Questo 2016 dev’essere davvero l’anno dei ritorni. A maggio sono tornata a Malta per riscoprire un’isola che non avevo apprezzato fino in fondo. Ad ottobre tornerò per una giornata ad Atene, complice un lungo scalo sulla rotta per la Giordania. Dei biglietti Ryanair a prezzo irrisorio saranno invece il motivo di un ritorno a Londra per un weekend dopo oltre 6 anni.
Pensavo a tutto questo mentre passeggiavo per Bruxelles sotto il sole di fine luglio. Un ennesimo ritorno in un anno che sembra costellato di riscoperte. Il che è davvero strano per me che, come vi ho raccontato spesso, con i ritorni ho sempre avuto un grande problema: con un mondo tanto vasto e poco tempo a disposizione, posso davvero permettermi di tornare in un luogo anziché scoprire una nuova destinazione?
Poi è successo che a Bruxelles persino io ho dovuto ammettere come a volte ci siano dei lati positivi in un ritorno.
Tornare significa conoscere già la pasticceria migliore della città. Il che non significa non poterne provare di nuove, è chiaro, ma soprattutto con poco tempo a disposizione sapere già esattamente dove puntare ha i suoi vantaggi. Perciò appena lasciata la valigia in albergo, sono corsa da Charlie. E quant’è dolce ritrovare un proprio angolo di felicità? È come cercare tra i propri ricordi un attimo fatto di tante piccole emozioni, riavvolgere il nastro ed assaporarle nuovamente.
Tornare significa rivivere quegli stessi momenti di dolcezza quando riconosci un palazzo, un museo, un negozio che hai amato in passato.
Tornare significa poter avere la libertà di perdersi, dimenticare la mappa e la lista di “cose da vedere” perché indovina? Le hai già viste! Perciò nessuna direzione da seguire se non quella dettata dall’istinto. Liberi di perdersi tra vicoli sconosciuti, di svoltare l’angolo all’improvviso solo perché la strada sembra più interessante. Liberi di vagare tra negozi e mercatini vintage, perché non c’è una tabella di marcia da rispettare, non c’è un museo da raggiungere in tempo prima che chiuda.

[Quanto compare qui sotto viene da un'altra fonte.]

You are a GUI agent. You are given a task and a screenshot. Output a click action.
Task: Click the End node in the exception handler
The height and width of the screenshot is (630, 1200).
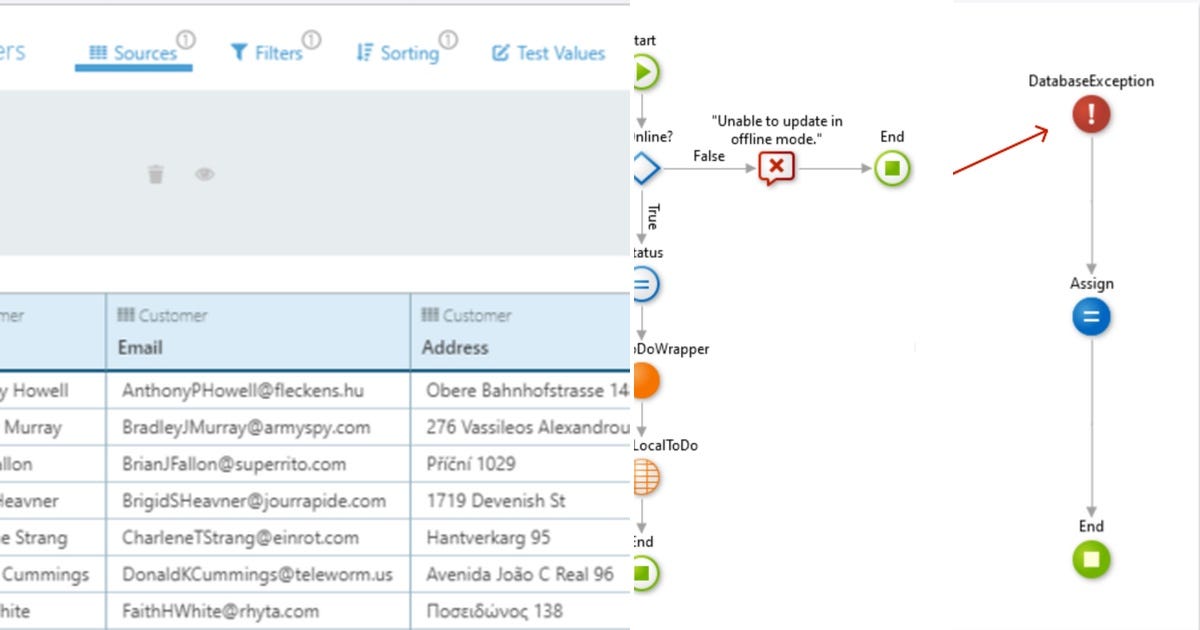(x=1091, y=559)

Tornare significa visitare di nuovo uno stesso luogo e potersi concentrare sui dettagli anziché sulla facciata. Passeggiare nelle Galeries Royales Saint-Hubert e scoprire Tropsimes, una libreria che sembra un’opera d’arte. Voltare le spalle al Manneken Pis ed imbattersi nel Cercle des voyageurs, un locale con le pareti tappezzate di vecchie valigie.
Tornare significa poter scegliere cosa rivedere e cosa no. Poter decidere di entrare una seconda volta al Museo di Magritte e lasciar perdere invece quello di Belle Arti – “La morte di Marat” è straordinaria, ma l’hai già vista: sei libero.
Tornare significa, al contrario, sapere già esattamente che cosa ti sei perso nella visita precedente e poter rimediare. Ogni luogo possiede mille ricchezze che inevitabilmente non abbiamo visto: un quartiere poco conosciuto, una fantastica libreria, una deliziosa pasticceria appena aperta. Tornare significa poter cercare proprio quelle immagini, e scoprirne ancora di nuove.
Tornare significa conoscere un luogo in modo diverso, perchè non sei mai la stessa persona che è partita la prima volta. Tra una partenza e la successiva ci sono stati altri viaggi, altri sapori, c’è stata la vita con tutti i suoi cambiamenti: la me stessa che per prima ha conosciuto Bruxelles aveva negli occhi l’eleganza di Parigi e l’austerità di Amsterdam. La me stessa che è tornata in città invece la paragonava con il design di Stoccolma ed il calore di Lisbona.
Se è vero quindi che il ritorno indica il tornare in un luogo da cui ci si era allontanati, in realtà l’origine della parola allude anche al ciclo, al viaggio che si compie per giungere nuovamente a quel punto di partenza. Ogni ritorno non è mai uguale a se stesso, non è altro che una nuova partenza.
Perciò sì, a volte ritorno. Continuerò sempre ad amare la scoperta, a fremere per conoscere nuovi angoli di mondo, ma sto imparando anche il piacere di ri-trovare un luogo e me stessa. Di concedermi la libertà di tornare sui miei passi senza sentirmi in colpa, se ne ho bisogno.